York undeniably can shoot and undeniably can score. His defense? Well, it's getting better for the Wildcats, who are moving into uncharted territory these days after defeating UCLA on Thursday night to improve to a school-record-tying 16-0. York, a 6-foot-3 sophomore, did his part, hitting three 3-pointers in the impressive road win.
"I think shooting in general is what the team needs me to do most out of anything," York said last week after coming off the bench and shooting 2 for 5, including a big trey in transition, in a win over Washington. "I don't like to think of myself as a shooter, but that is the one thing I do best. Hopefully that will keep happening for me."

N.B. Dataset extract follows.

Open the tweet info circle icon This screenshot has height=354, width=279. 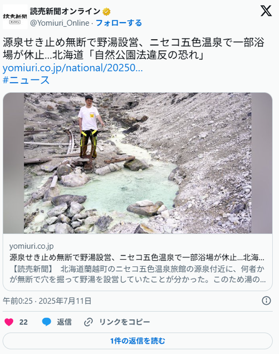tap(266, 301)
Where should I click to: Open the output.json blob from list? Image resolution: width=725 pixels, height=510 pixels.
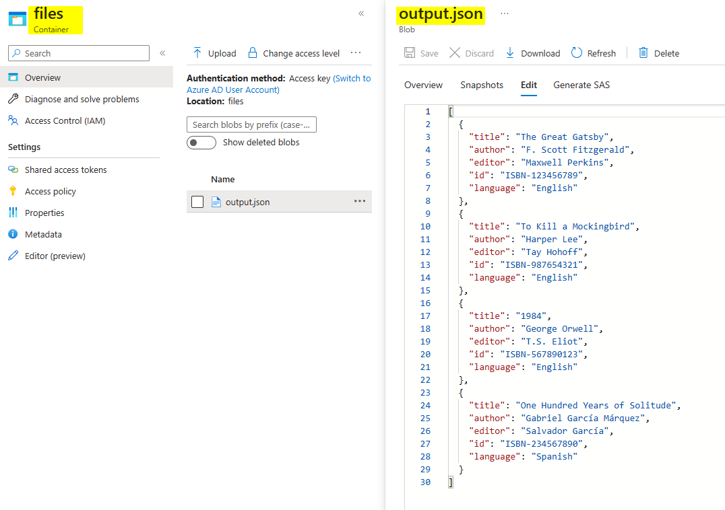(x=247, y=202)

It did. A game later, against UCLA, he had one of the best performances of his career, finishing with 12 points. And with each game, the stage gets bigger for York, who played relatively little last year as he adjusted to college basketball.
The transition is happening. In fact, more transition baskets would be welcomed.
"We have to get more of that (hitting shots in transition)," Wildcats coach Sean Miller said this week. "I think it's really healthy for our team and really healthy for Gabe, because he's kind of like that sniper in transition, (because) if you lose him when the game is being played fast, he can knock that 3 down. Sometimes more than one."
Miller said that as the season goes on, the team will get more comfortable in that role.
"No question, Gabe relishes that," Miller said. "He has a calm about him and a confidence about him."
It looks like he's made a nice adjustment. He's hitting 44 percent (23 for 59) of his shots from beyond the arc this year and averaging 7.5 points per game. He likes to think of himself as a player capable of hitting big shots in big situations. Arizona will need that as it continues on its journey through the Pac-12 ... and beyond. The Wildcats play at USC on Sunday with hopes of becoming the first team in school history to start 17-0.
Thursday was one of those nights when his long-distance work paid off. Miller told the media that York was the reason the Wildcats held the lead over the Bruins in the first half, signifying UCLA's zone wasn't going to work against Arizona.
As teammate Nick Johnson said, York changed the game.
“We want him, when he gets open -- it doesn't matter when it is in the shot clock -- to shoot the ball. We know he can change the game.”
"I'm not surprised at all," Johnson told the media about York after the game. "We gave him all the confidence in the world, and he has all the confidence in the world. We want him, when he gets open -- it doesn't matter when it is in the shot clock -- to shoot the ball. We know he can change the game, and that's what he did. He also had a few huge passes, and I think he also defended really well."
So it appears York's is becoming more complete with every minute as one of Arizona's impact players off the bench. He's averaging 19 minutes a game. In reality, York is one of just two, maybe three, players who get regular time off the bench, as Miller has worked with a seven- or eight-man rotation. But with York filling his role well, everyone seems comfortable.
"When he's really knocking down the shot from 3 -- going 3 for 3, 3 for 4 or 4 for 5 -- we're a whole other team," freshman forward Aaron Gordon said last week. "With a shot like that, it helps the momentum going."
Brandon Ashley said York's improvement hasn't come so much on the court as in his head. It's mostly mental, knowing he is capable of nights like Thursday against UCLA and days like Saturday against Washington.
"Mentally, he's just a lot stronger this year," Ashley said. "It's confidence. He's built confidence, and it's big for him and our team."